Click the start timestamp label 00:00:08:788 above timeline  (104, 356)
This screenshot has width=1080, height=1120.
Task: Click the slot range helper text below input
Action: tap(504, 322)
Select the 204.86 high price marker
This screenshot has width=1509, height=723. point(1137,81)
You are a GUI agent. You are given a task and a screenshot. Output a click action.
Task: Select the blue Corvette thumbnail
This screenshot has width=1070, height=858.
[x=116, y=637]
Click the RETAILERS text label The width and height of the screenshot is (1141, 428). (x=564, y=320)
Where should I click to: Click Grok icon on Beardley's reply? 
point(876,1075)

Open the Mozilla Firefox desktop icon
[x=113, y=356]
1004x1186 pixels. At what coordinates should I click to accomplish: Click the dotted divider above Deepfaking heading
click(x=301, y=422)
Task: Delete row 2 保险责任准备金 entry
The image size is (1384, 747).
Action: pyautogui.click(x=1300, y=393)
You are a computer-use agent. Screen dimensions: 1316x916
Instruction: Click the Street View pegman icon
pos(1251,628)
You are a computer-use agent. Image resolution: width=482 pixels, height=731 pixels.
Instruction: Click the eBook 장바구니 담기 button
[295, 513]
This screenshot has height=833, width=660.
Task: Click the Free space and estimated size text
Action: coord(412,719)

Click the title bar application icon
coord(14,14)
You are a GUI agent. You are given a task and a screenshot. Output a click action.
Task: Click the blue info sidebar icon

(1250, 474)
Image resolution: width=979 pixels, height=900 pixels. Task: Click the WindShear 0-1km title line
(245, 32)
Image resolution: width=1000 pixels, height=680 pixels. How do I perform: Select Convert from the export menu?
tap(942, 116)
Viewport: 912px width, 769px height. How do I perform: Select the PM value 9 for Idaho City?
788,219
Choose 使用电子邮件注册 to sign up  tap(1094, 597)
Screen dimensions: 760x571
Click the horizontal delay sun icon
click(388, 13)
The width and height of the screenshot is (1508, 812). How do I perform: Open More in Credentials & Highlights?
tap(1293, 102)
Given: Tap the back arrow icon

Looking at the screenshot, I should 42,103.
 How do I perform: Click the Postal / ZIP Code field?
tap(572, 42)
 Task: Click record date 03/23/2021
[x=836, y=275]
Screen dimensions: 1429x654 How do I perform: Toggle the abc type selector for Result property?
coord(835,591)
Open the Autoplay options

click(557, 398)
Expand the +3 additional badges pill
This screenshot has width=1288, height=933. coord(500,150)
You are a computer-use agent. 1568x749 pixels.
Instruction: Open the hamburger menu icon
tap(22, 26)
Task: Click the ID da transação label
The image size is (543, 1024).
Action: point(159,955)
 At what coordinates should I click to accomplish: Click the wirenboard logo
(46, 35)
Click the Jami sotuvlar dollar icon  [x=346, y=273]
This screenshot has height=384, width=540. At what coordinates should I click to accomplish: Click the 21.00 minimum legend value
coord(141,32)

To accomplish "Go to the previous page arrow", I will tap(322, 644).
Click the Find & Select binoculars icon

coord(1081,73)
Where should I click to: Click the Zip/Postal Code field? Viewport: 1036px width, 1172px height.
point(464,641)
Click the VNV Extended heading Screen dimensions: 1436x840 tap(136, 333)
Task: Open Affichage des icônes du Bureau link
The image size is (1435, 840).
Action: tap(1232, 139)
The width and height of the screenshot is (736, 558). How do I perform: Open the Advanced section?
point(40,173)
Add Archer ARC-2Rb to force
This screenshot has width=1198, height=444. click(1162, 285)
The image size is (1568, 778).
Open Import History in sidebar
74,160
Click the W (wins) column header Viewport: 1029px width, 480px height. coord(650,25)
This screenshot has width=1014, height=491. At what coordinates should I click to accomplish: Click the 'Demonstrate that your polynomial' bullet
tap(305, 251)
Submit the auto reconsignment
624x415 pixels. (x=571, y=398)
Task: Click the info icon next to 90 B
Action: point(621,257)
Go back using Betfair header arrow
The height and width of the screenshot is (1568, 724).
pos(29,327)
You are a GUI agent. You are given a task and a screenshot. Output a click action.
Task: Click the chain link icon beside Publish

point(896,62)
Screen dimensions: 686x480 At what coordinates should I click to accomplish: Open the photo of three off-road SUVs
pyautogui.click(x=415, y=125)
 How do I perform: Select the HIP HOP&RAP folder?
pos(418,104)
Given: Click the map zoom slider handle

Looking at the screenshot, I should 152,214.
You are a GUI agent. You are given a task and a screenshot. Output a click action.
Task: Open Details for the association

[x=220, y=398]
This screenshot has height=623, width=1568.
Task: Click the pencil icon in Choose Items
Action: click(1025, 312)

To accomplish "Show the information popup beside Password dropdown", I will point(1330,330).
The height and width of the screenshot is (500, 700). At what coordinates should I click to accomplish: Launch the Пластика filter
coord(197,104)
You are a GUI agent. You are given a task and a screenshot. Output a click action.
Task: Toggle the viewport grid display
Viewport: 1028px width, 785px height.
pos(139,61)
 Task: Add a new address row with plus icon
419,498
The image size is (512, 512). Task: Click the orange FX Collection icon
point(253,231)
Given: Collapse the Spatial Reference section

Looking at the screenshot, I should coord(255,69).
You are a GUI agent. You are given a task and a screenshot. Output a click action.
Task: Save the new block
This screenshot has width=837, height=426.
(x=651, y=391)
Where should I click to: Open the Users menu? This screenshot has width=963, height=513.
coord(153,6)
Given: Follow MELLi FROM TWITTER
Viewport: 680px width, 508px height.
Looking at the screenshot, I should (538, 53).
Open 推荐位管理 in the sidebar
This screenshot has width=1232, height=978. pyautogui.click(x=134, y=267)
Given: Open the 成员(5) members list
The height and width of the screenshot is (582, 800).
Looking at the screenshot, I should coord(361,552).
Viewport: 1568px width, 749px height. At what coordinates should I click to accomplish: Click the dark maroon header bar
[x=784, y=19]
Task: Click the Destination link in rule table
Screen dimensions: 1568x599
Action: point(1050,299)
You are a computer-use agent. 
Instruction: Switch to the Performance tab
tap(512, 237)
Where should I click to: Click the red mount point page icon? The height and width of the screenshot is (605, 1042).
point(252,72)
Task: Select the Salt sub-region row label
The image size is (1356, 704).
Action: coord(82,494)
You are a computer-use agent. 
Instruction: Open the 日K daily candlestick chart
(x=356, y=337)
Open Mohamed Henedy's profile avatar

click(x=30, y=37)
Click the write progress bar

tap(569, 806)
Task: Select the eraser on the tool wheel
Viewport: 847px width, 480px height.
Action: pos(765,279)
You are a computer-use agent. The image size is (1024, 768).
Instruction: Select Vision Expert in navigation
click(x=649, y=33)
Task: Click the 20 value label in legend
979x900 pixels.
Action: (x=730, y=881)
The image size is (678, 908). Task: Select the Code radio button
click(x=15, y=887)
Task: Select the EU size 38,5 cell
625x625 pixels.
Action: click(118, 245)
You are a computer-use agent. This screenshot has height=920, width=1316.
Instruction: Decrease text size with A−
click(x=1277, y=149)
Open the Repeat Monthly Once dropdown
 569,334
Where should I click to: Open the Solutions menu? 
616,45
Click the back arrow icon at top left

##########

=== Task brief ===
Retype the records above in full, exactly as they appear.

=== Expected answer ===
Click the start timestamp label 00:00:08:788 above timeline  (104, 356)
This screenshot has width=1080, height=1120.
Task: Click the slot range helper text below input
Action: tap(504, 322)
Select the 204.86 high price marker
This screenshot has width=1509, height=723. point(1137,81)
You are a GUI agent. You are given a task and a screenshot. Output a click action.
Task: Select the blue Corvette thumbnail
This screenshot has width=1070, height=858.
[x=116, y=637]
Click the RETAILERS text label The width and height of the screenshot is (1141, 428). (x=564, y=320)
Where should I click to: Click Grok icon on Beardley's reply? 
point(876,1075)

Open the Mozilla Firefox desktop icon
[x=113, y=356]
1004x1186 pixels. At what coordinates should I click to accomplish: Click the dotted divider above Deepfaking heading
click(x=301, y=422)
Task: Delete row 2 保险责任准备金 entry
The image size is (1384, 747).
Action: pyautogui.click(x=1300, y=393)
You are a computer-use agent. Screen dimensions: 1316x916
Instruction: Click the Street View pegman icon
pos(1251,628)
You are a computer-use agent. Image resolution: width=482 pixels, height=731 pixels.
Instruction: Click the eBook 장바구니 담기 button
[295, 513]
This screenshot has height=833, width=660.
Task: Click the Free space and estimated size text
Action: coord(412,719)

Click the title bar application icon
coord(14,14)
You are a GUI agent. You are given a task and a screenshot. Output a click action.
Task: Click the blue info sidebar icon

(1250, 474)
Image resolution: width=979 pixels, height=900 pixels. Task: Click the WindShear 0-1km title line
(245, 32)
Image resolution: width=1000 pixels, height=680 pixels. How do I perform: Select Convert from the export menu?
tap(942, 116)
Viewport: 912px width, 769px height. How do I perform: Select the PM value 9 for Idaho City?
788,219
Choose 使用电子邮件注册 to sign up  tap(1094, 597)
Screen dimensions: 760x571
Click the horizontal delay sun icon
click(388, 13)
The width and height of the screenshot is (1508, 812). How do I perform: Open More in Credentials & Highlights?
tap(1293, 102)
Given: Tap the back arrow icon

Looking at the screenshot, I should 42,103.
 How do I perform: Click the Postal / ZIP Code field?
tap(572, 42)
 Task: Click record date 03/23/2021
[x=836, y=275]
Screen dimensions: 1429x654 How do I perform: Toggle the abc type selector for Result property?
coord(835,591)
Open the Autoplay options

click(557, 398)
Expand the +3 additional badges pill
This screenshot has width=1288, height=933. coord(500,150)
You are a computer-use agent. 1568x749 pixels.
Instruction: Open the hamburger menu icon
tap(22, 26)
Task: Click the ID da transação label
The image size is (543, 1024).
Action: point(159,955)
 At what coordinates should I click to accomplish: Click the wirenboard logo
(46, 35)
Click the Jami sotuvlar dollar icon  [x=346, y=273]
This screenshot has height=384, width=540. At what coordinates should I click to accomplish: Click the 21.00 minimum legend value
coord(141,32)

To accomplish "Go to the previous page arrow", I will tap(322, 644).
Click the Find & Select binoculars icon

coord(1081,73)
Where should I click to: Click the Zip/Postal Code field? Viewport: 1036px width, 1172px height.
point(464,641)
Click the VNV Extended heading Screen dimensions: 1436x840 tap(136, 333)
Task: Open Affichage des icônes du Bureau link
The image size is (1435, 840).
Action: tap(1232, 139)
The width and height of the screenshot is (736, 558). How do I perform: Open the Advanced section?
point(40,173)
Add Archer ARC-2Rb to force
This screenshot has width=1198, height=444. click(1162, 285)
The image size is (1568, 778).
Open Import History in sidebar
74,160
Click the W (wins) column header Viewport: 1029px width, 480px height. coord(650,25)
This screenshot has width=1014, height=491. At what coordinates should I click to accomplish: Click the 'Demonstrate that your polynomial' bullet
tap(305, 251)
Submit the auto reconsignment
624x415 pixels. (x=571, y=398)
Task: Click the info icon next to 90 B
Action: point(621,257)
Go back using Betfair header arrow
The height and width of the screenshot is (1568, 724).
pos(29,327)
You are a GUI agent. You are given a task and a screenshot. Output a click action.
Task: Click the chain link icon beside Publish

point(896,62)
Screen dimensions: 686x480 At what coordinates should I click to accomplish: Open the photo of three off-road SUVs
pyautogui.click(x=415, y=125)
 How do I perform: Select the HIP HOP&RAP folder?
pos(418,104)
Given: Click the map zoom slider handle

Looking at the screenshot, I should 152,214.
You are a GUI agent. You are given a task and a screenshot. Output a click action.
Task: Open Details for the association

[x=220, y=398]
This screenshot has height=623, width=1568.
Task: Click the pencil icon in Choose Items
Action: click(1025, 312)

To accomplish "Show the information popup beside Password dropdown", I will point(1330,330).
The height and width of the screenshot is (500, 700). At what coordinates should I click to accomplish: Launch the Пластика filter
coord(197,104)
You are a GUI agent. You are given a task and a screenshot. Output a click action.
Task: Toggle the viewport grid display
Viewport: 1028px width, 785px height.
pos(139,61)
 Task: Add a new address row with plus icon
419,498
The image size is (512, 512). Task: Click the orange FX Collection icon
point(253,231)
Given: Collapse the Spatial Reference section

Looking at the screenshot, I should coord(255,69).
You are a GUI agent. You are given a task and a screenshot. Output a click action.
Task: Save the new block
This screenshot has width=837, height=426.
(x=651, y=391)
Where should I click to: Open the Users menu? This screenshot has width=963, height=513.
coord(153,6)
Given: Follow MELLi FROM TWITTER
Viewport: 680px width, 508px height.
Looking at the screenshot, I should (538, 53).
Open 推荐位管理 in the sidebar
This screenshot has width=1232, height=978. pyautogui.click(x=134, y=267)
Given: Open the 成员(5) members list
The height and width of the screenshot is (582, 800).
Looking at the screenshot, I should coord(361,552).
Viewport: 1568px width, 749px height. At what coordinates should I click to accomplish: Click the dark maroon header bar
[x=784, y=19]
Task: Click the Destination link in rule table
Screen dimensions: 1568x599
Action: point(1050,299)
You are a computer-use agent. 
Instruction: Switch to the Performance tab
tap(512, 237)
Where should I click to: Click the red mount point page icon? The height and width of the screenshot is (605, 1042).
point(252,72)
Task: Select the Salt sub-region row label
The image size is (1356, 704).
Action: coord(82,494)
You are a computer-use agent. 
Instruction: Open the 日K daily candlestick chart
(x=356, y=337)
Open Mohamed Henedy's profile avatar

click(x=30, y=37)
Click the write progress bar

tap(569, 806)
Task: Select the eraser on the tool wheel
Viewport: 847px width, 480px height.
Action: pos(765,279)
You are a computer-use agent. The image size is (1024, 768).
Instruction: Select Vision Expert in navigation
click(x=649, y=33)
Task: Click the 20 value label in legend
979x900 pixels.
Action: (x=730, y=881)
The image size is (678, 908). Task: Select the Code radio button
click(x=15, y=887)
Task: Select the EU size 38,5 cell
625x625 pixels.
Action: click(118, 245)
You are a computer-use agent. This screenshot has height=920, width=1316.
Instruction: Decrease text size with A−
click(x=1277, y=149)
Open the Repeat Monthly Once dropdown
 569,334
Where should I click to: Open the Solutions menu? 
616,45
Click the back arrow icon at top left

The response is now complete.